--- On Wed, 2/17/10, Jon Cosby <[email protected]> wrote:
>
> I'm referring to links from file:// urls. By default,
> Torbutton blocks this, and has it "recommended."
Ah, you mean the file protocol. Firefox itself tends to have this disabled by
default also. One of the reasons is to prevent malicious users from including
file:// urls in an external webpage. With file:// urls, a webpage could be
designed to test for the existence of local files on your computer. From an
anonymity standpoint, if I can run a test that verifies the existence of a
specific file on your computer, one that I can prove only you would have on
your computer, then I might be able to prove that you loaded my webpage.

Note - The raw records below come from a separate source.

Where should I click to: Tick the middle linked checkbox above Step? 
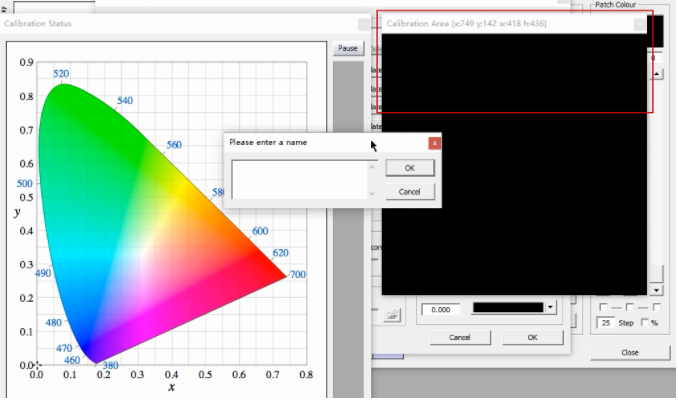click(630, 307)
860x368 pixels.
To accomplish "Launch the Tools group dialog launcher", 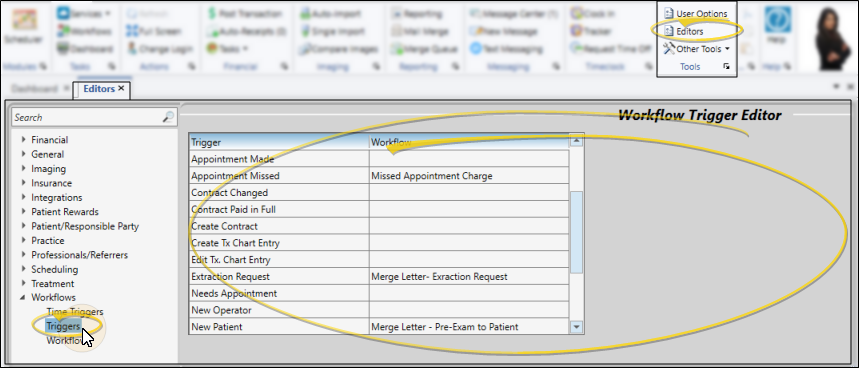I will tap(726, 66).
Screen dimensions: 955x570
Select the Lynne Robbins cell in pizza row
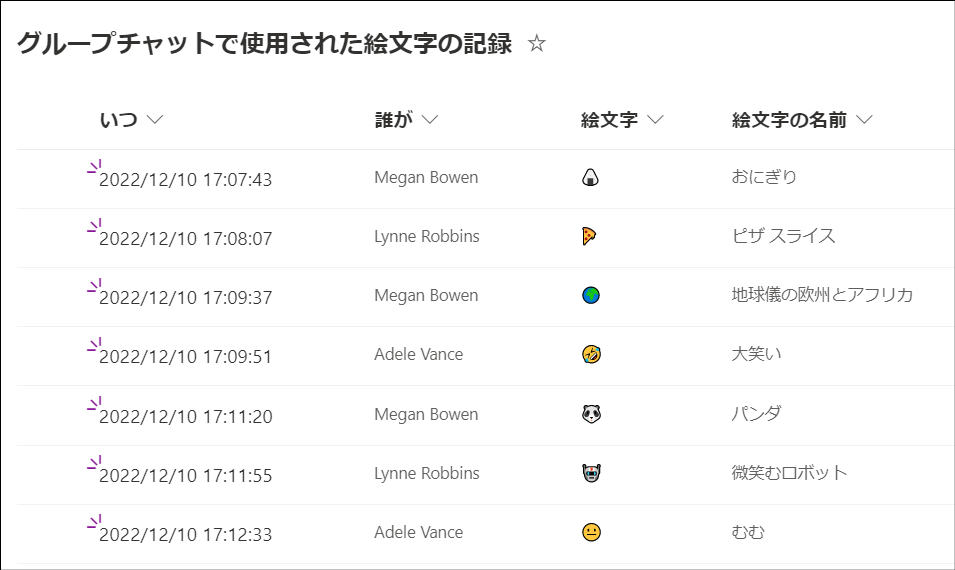tap(427, 236)
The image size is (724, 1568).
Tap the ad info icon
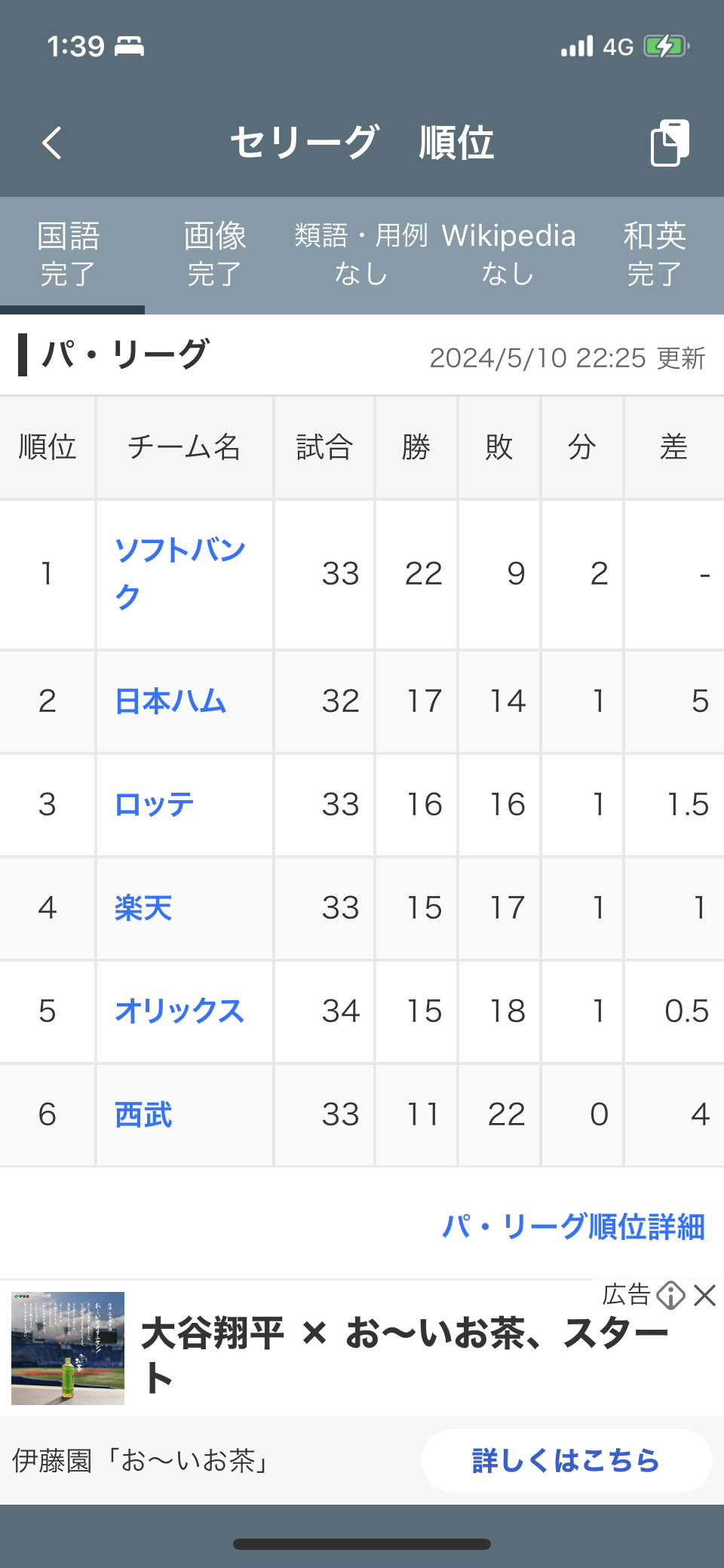[x=670, y=1296]
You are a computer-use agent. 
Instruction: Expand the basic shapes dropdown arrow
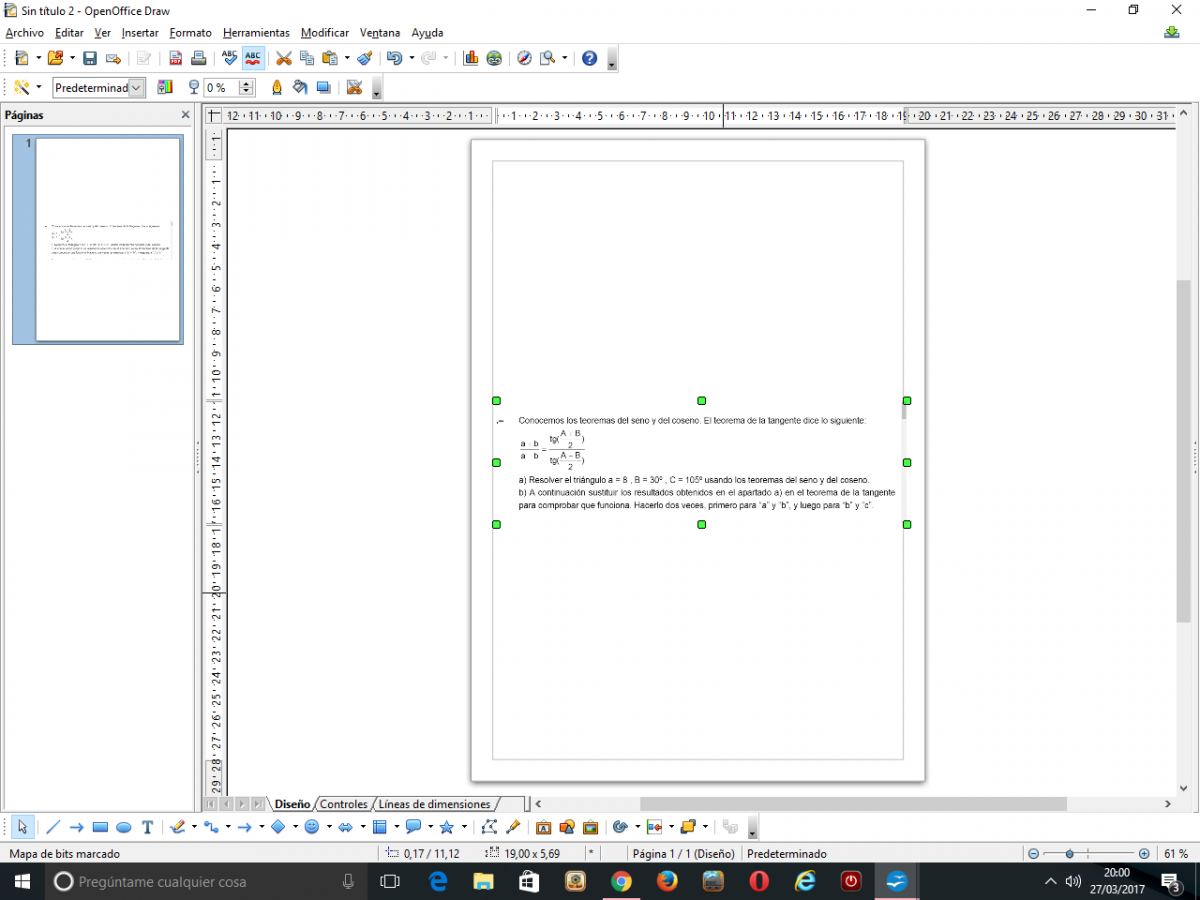(295, 827)
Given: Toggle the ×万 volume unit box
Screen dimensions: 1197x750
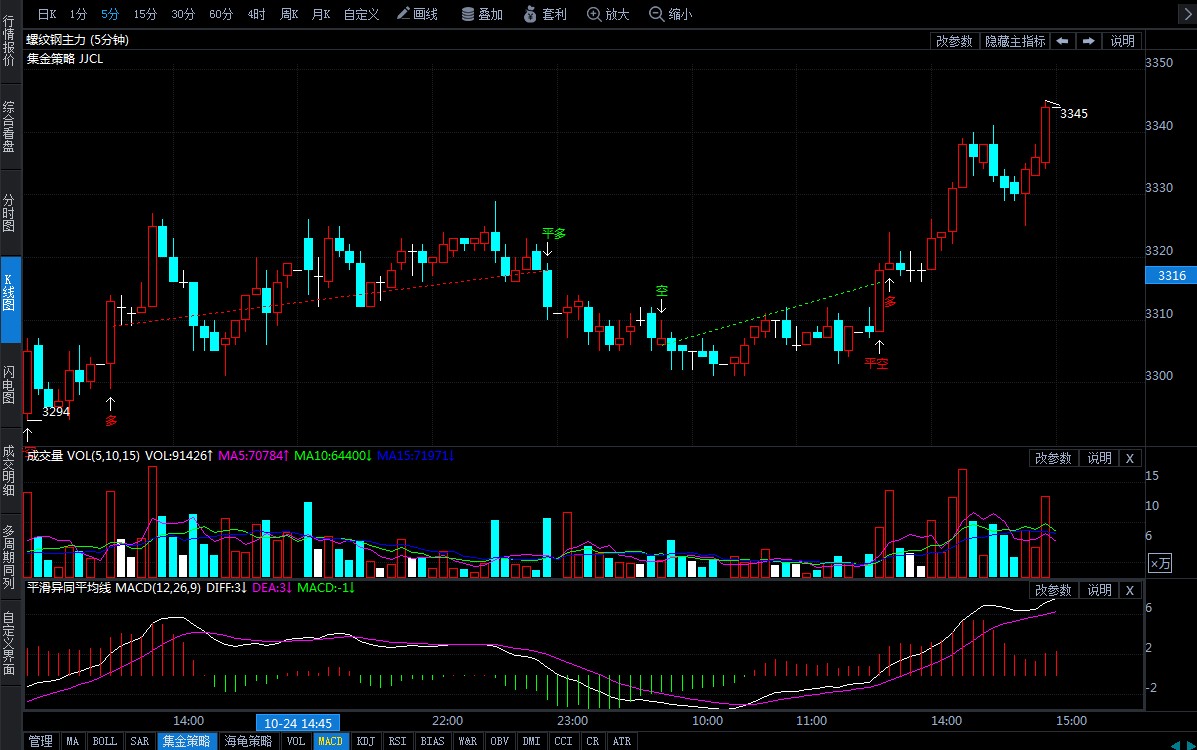Looking at the screenshot, I should tap(1160, 564).
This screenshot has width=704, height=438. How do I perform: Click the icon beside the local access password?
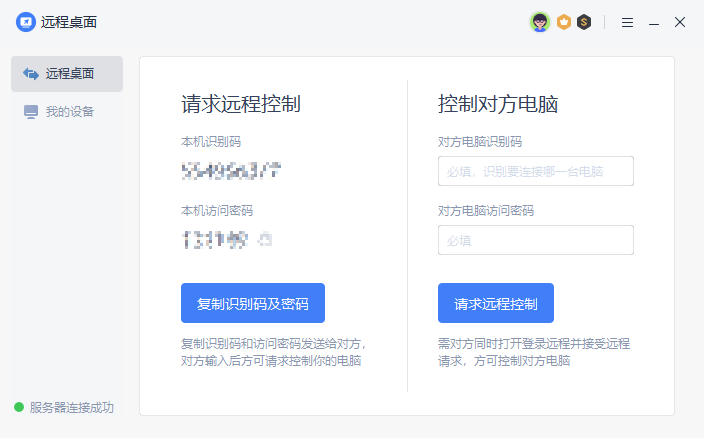pyautogui.click(x=265, y=240)
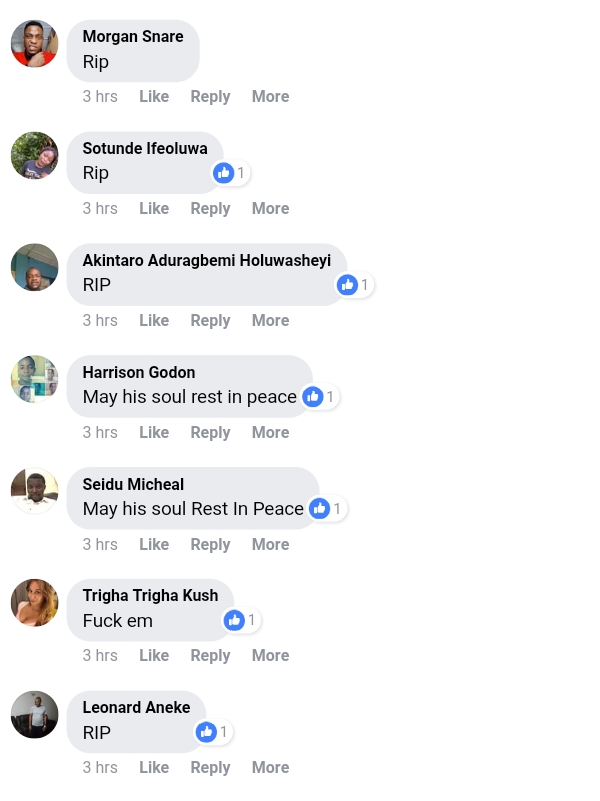Reply to Akintaro Aduragbemi Holuwasheyi's comment
The width and height of the screenshot is (600, 801).
pyautogui.click(x=210, y=321)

I suspect there are also ways potentially execute some local code on your
computer by accessing local files (depending on the OS, this might be harder or
easier to achieve). If that's the case, perhaps depending on the program, by
executing it locally, I might be able to detect this remotely. Maybe the
program does something as simple as a DNS lookup that I can sniff and then
correlate to you...
And, finally, just because a file is accessed via a file:// url does not mean
it is actually accessing a file locally. It is accessing a file via your local
file system namespace, but this might be on a remotely mounted drive/share
making the remote server able to detect/prove this access, once again, exposing
your access of a webpage by at least the owner of the remote server/share.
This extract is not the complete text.